Fed Chairman Ben Bernanke mounted a spirited defense of quantitative easing on Tuesday in his semiannual monetary policy report to Congress, arguing that it’s effects were little different to conventional monetary policy:
Large-scale purchases of longer-term securities are a less familiar means of providing monetary policy stimulus than reducing the federal funds rate, but the two approaches affect the economy in similar ways. Conventional monetary policy easing works by lowering market expectations for the future path of short-term interest rates, which, in turn, reduces the current level of longer-term interest rates and contributes to both lower borrowing costs and higher asset prices.

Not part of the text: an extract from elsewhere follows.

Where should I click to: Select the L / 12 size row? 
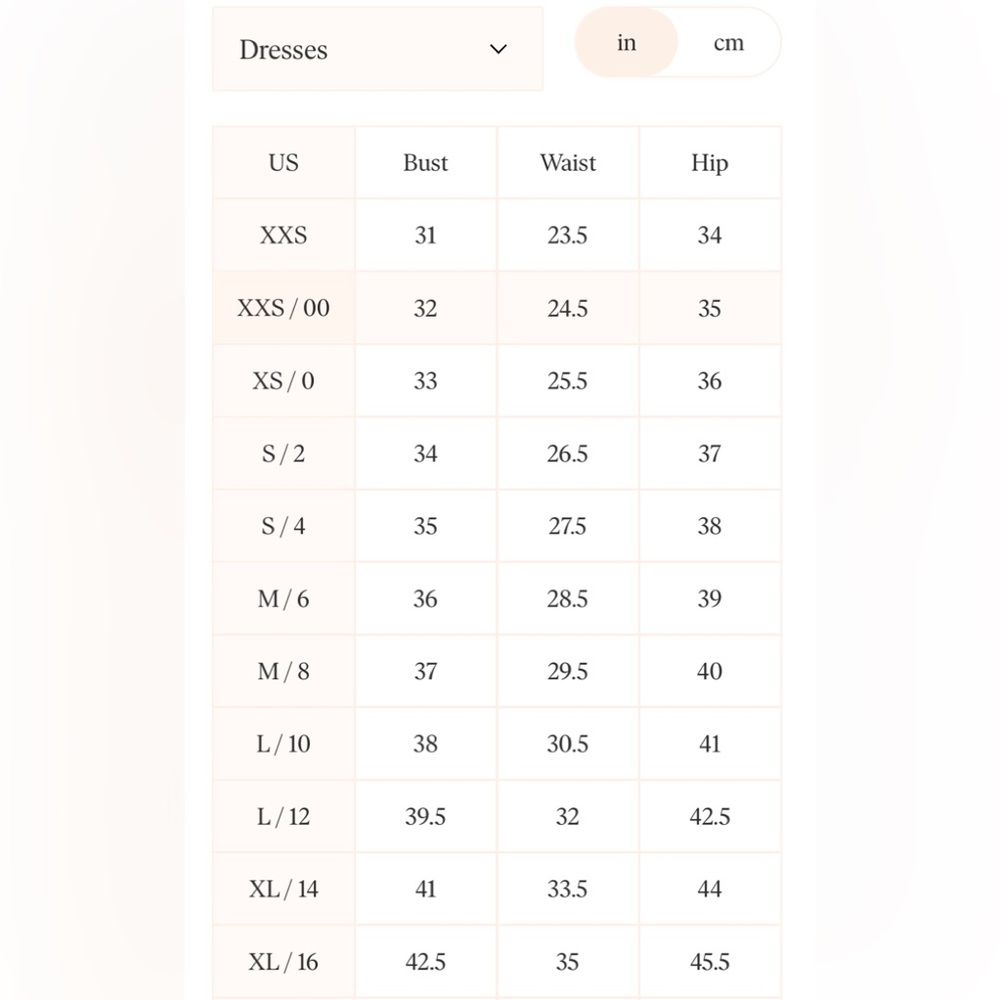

This easing in financial conditions bolsters household and business spending and thus increases economic activity. By comparison, the Federal Reserve’s purchases of longer-term securities, by lowering term premiums, put downward pressure directly on longer-term interest rates. By easing conditions in credit and financial markets, these actions encourage spending by households and businesses through essentially the same channels as conventional monetary policy.
A wide range of market indicators supports the view that the Federal Reserve’s recent actions have been effective. For example, since August … equity prices have risen significantly, volatility in the equity market has fallen, corporate bond spreads have narrowed …
All of these developments are what one would expect to see when monetary policy becomes more accommodative, whether through conventional or less conventional means.
It’s not the first time, but Bernanke here seems to be implicitly acknowledging that higher equity prices are one of the goals of the Fed’s policy. And while this may deliver a temporary boost to consumer confidence, one really has to ask the question, at what cost?
As I noted yesterday, the huge rally in stocks from the depths of 2008 has pushed valuations so high that some observers expect US equities to struggle to even outpace inflation over the coming decade.
Furthermore, one also has to ask the question if “encouraging spending by households” is a sensible goal too, given that the process of household deleveraging arguably has some way to go before personal debt returns to more sustainable levels. As you can see from the chart below (courtesy of Steve Keen) US private debt has been growing at an exponential pace for several decades now.
Since the “Minsky moment” of 2008, you can see there has been a small tick down in the ratio as households have started to either pay down or default on their debts. But the ratio still stands at about 275% of GDP. Now, Steve Keen reckons that a sustainable level is something like 100% of GDP.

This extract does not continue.